Bruxelles Le Foyer bruxellois propose une alternative aux habitants mais ils veulent garder ce lieu de rencontre de la rue des Tanneurs.

Nous vous parlions, à la mi-juin, d’un petit terrain vague de 150 m2 qui, depuis le mois de mars, a été transformé en potager urbain par un habitant des Marolles, Léonard Clarys. L’endroit, qui se situe à l’angle des rue des Tanneurs et de la Querelle, est devenu, au fil des semaines, très important pour les habitants du quartier.

Les enfants y ont créé une fresque et jardinent régulièrement dans ce petit coin de verdure, alors que les Marolles manquent cruellement d’espaces verts. Beaucoup de voisins s’y rencontrent pour prendre le thé ou pique-niquer.

Mais le coin de paradis est menacé. Normalement, à partir du 18 août, l’endroit sera détruit par les pelleteuses. En effet, ce terrain appartient à la Ville de Bruxelles et est géré par le Foyer bruxellois. Ce dernier compte y construire quatre logements sociaux et un bureau.

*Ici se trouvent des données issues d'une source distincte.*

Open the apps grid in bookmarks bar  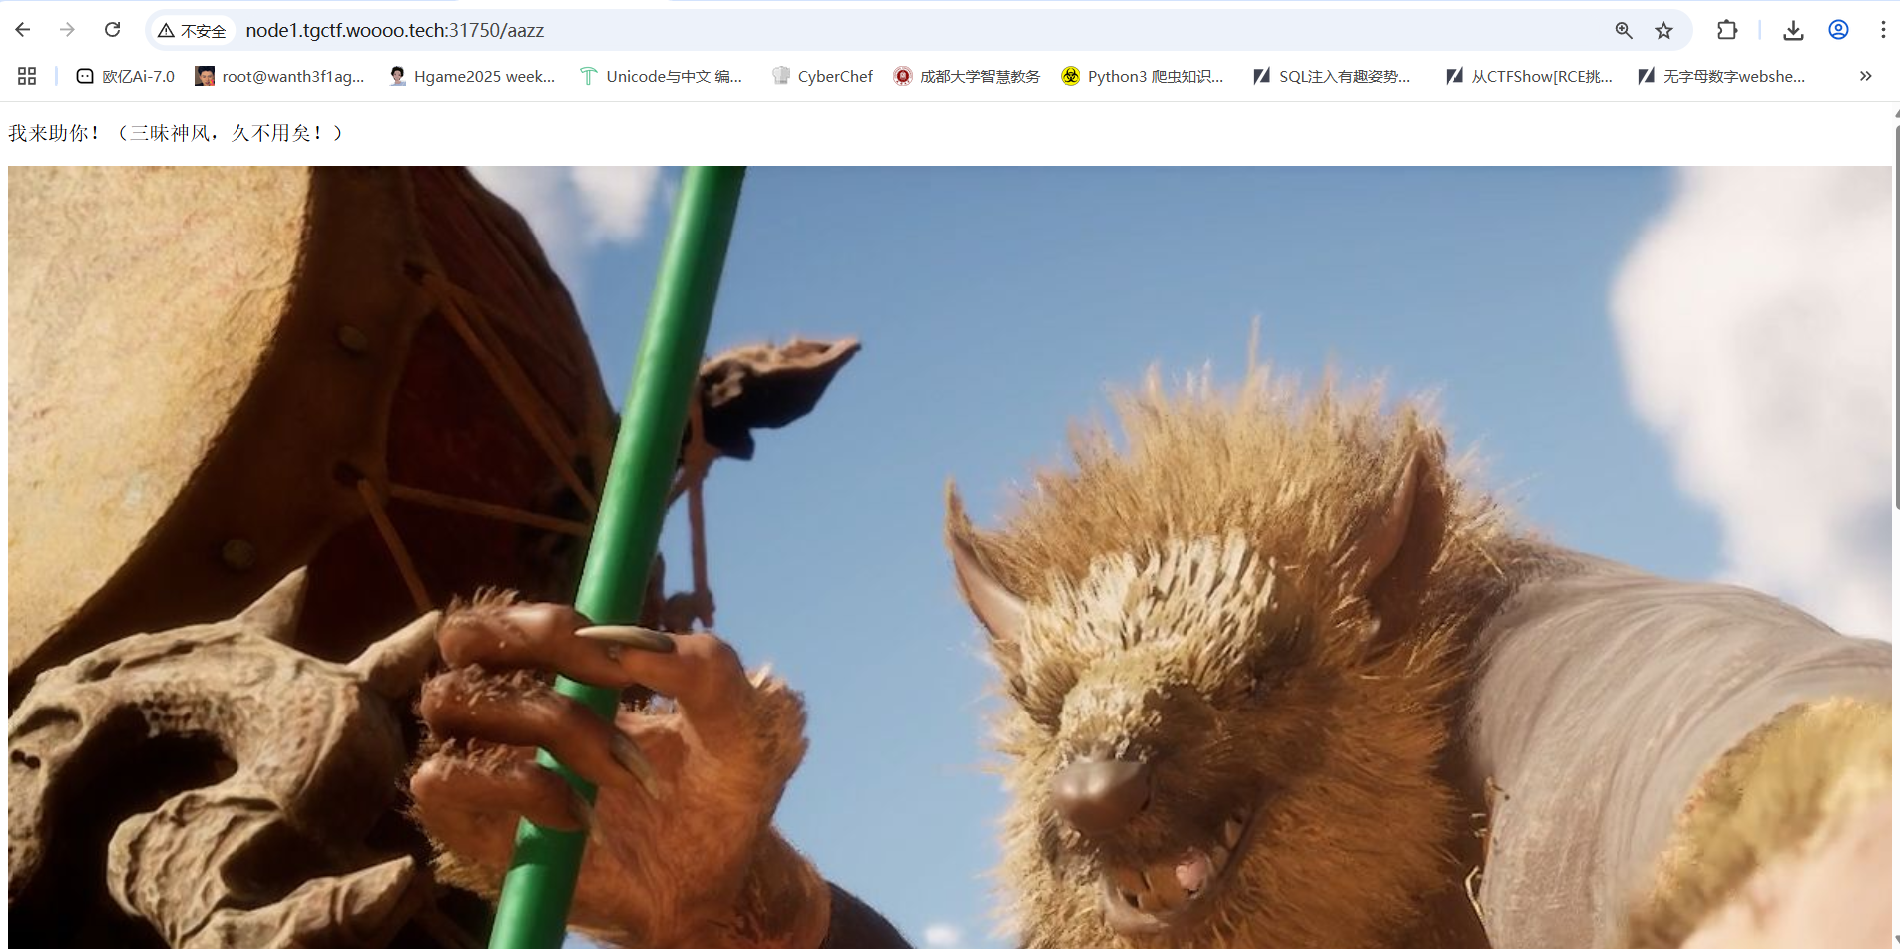click(x=27, y=76)
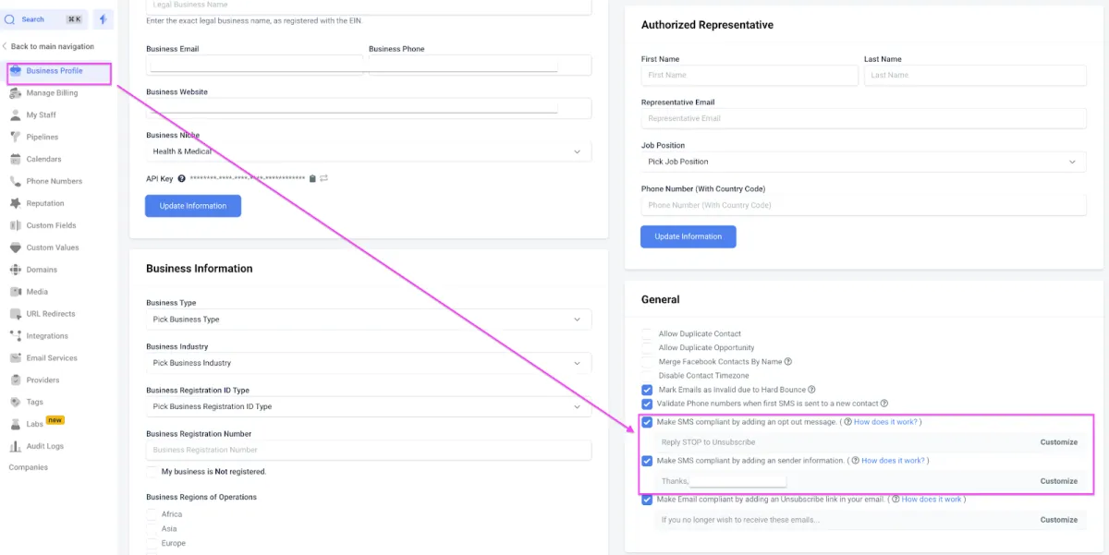Click the Tags icon in sidebar
This screenshot has height=555, width=1109.
click(x=16, y=402)
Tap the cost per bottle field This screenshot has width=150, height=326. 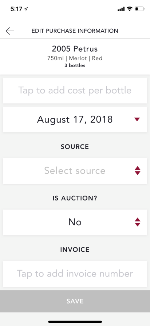click(x=75, y=91)
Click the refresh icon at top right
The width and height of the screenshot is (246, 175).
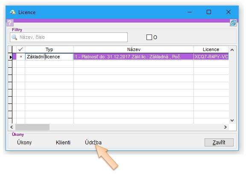pyautogui.click(x=233, y=23)
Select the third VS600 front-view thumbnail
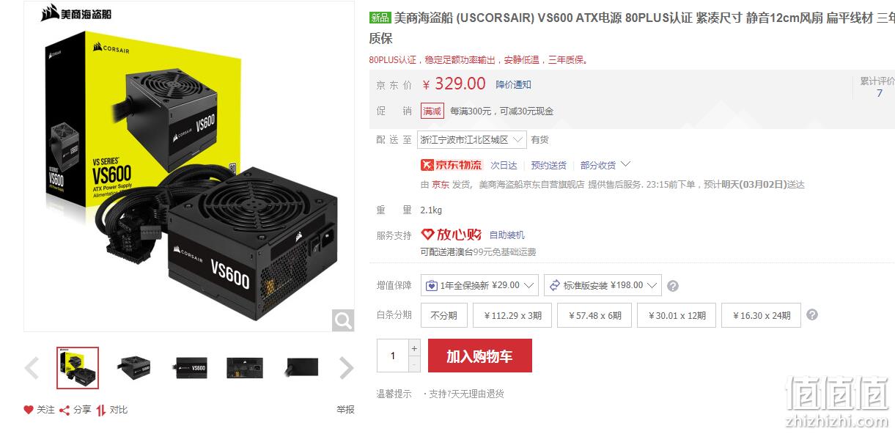This screenshot has width=895, height=434. click(191, 367)
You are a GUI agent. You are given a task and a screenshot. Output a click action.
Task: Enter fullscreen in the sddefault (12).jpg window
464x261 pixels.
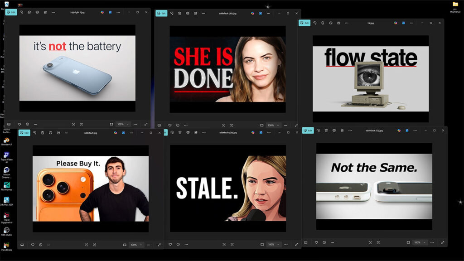click(x=443, y=242)
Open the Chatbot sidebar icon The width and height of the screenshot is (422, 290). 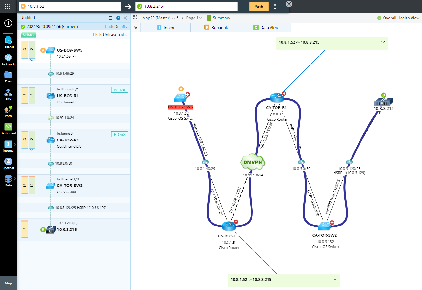point(8,163)
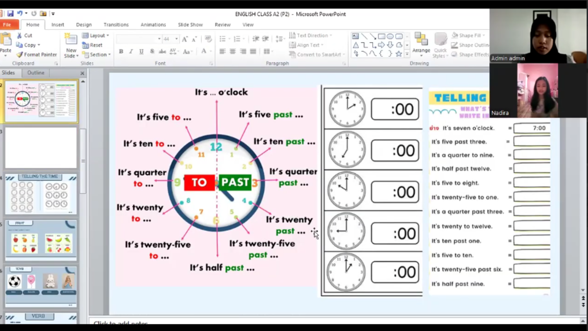
Task: Click the Save icon in quick access toolbar
Action: 10,14
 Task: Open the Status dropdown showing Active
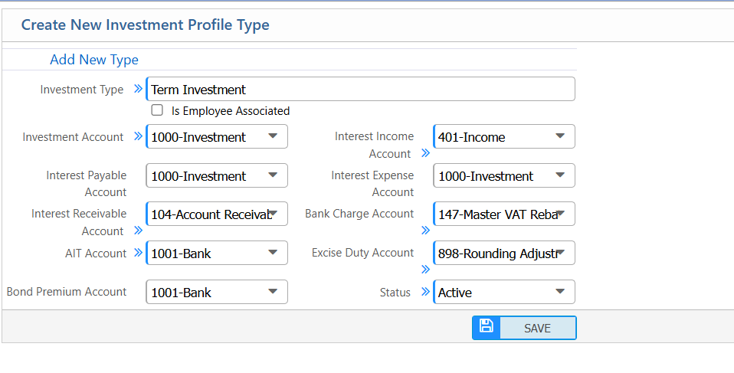(504, 292)
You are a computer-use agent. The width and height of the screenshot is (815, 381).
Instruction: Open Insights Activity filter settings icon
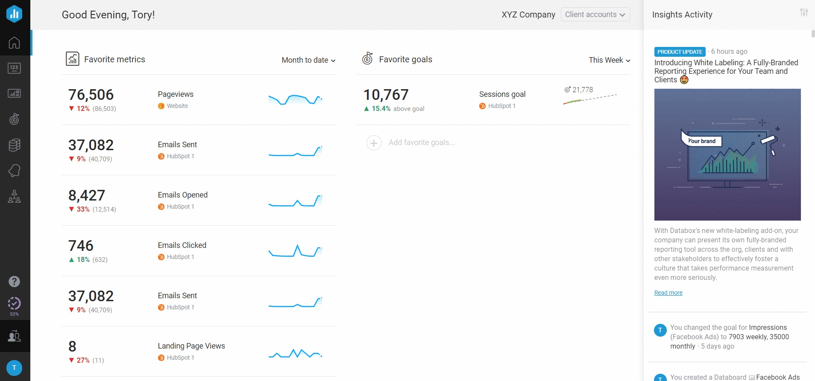tap(804, 12)
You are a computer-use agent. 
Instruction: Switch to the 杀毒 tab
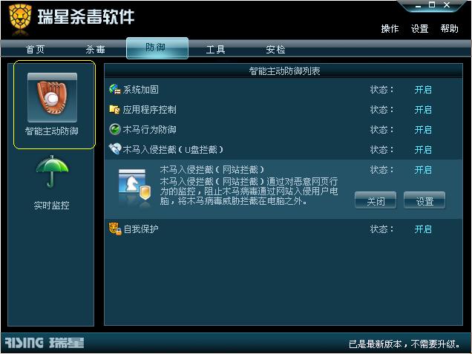(x=96, y=49)
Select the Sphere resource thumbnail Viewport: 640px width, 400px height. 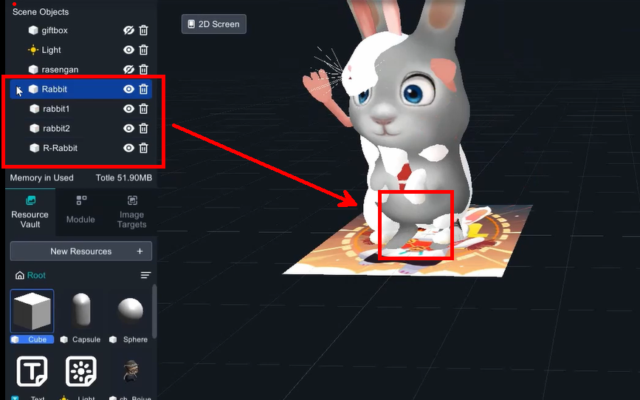(131, 311)
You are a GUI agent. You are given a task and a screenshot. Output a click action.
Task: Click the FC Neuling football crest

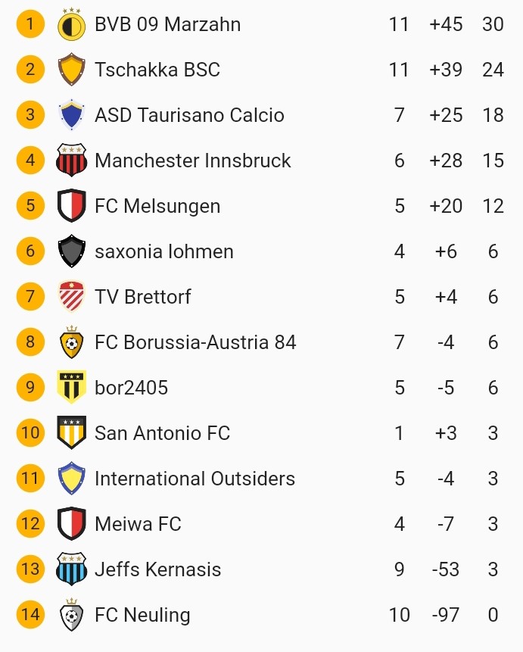point(72,615)
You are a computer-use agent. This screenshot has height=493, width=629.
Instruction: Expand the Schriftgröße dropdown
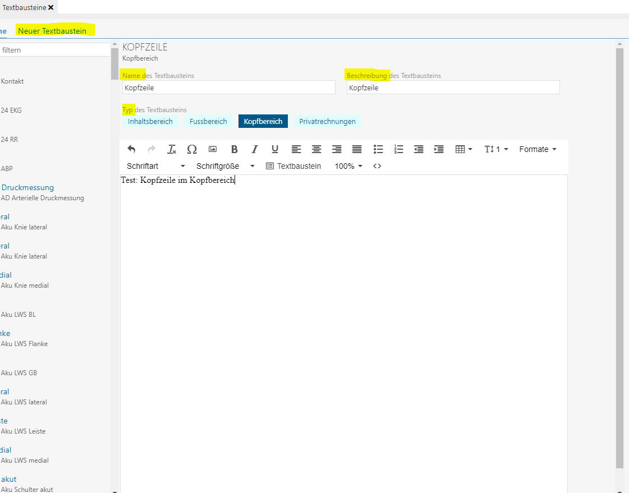225,166
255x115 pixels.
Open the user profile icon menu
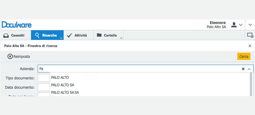(234, 25)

Le permis a d’ailleurs été accordé bien avant que le terrain ne soit transformé en potager collectif. "La balance n’est pas juste. Je comprends bien qu’il faille construire des logements sociaux car il y a une forte demande. Mais cela ne peut pas se faire au détriment du bien-être des habitants. Ces espaces sont nécessaires. Ce quartier est déjà extrêmement dense et on y trouve déjà de nombreux blocs qui sont des logements sociaux. Il y a, dans cet ensemble, au moins une quarantaine de logements insalubres et inoccupés qui peuvent être rénovés", propose Léonard Clarys.

Dès lors, de nombreux opposants au projet se sont mobilisés. Une pétition en ligne a déjà récolté plus de 1.700 signatures et face à cet engouement, le Foyer bruxellois a cherché un autre lieu, 200 ou 300 mètres plus loin. Mais les habitants ne veulent pas "jardiner dans des bacs coincés entre les blocs d’habitations et à l’ombre de grands arbres" , ajoute Léonard Clarys. "Cet endroit est devenu bien plus qu’un potager urbain. C’est toute une convivialité qui s’est installée dans le quartier grâce à lui."

Les riverains remontreront aujourd’hui la nouvelle ministre en charge du Logement, Céline Fremault (CDH). Mais comme le permis a déjà été accordé, il est peu probable qu’elle puisse intervenir dans ce dossier.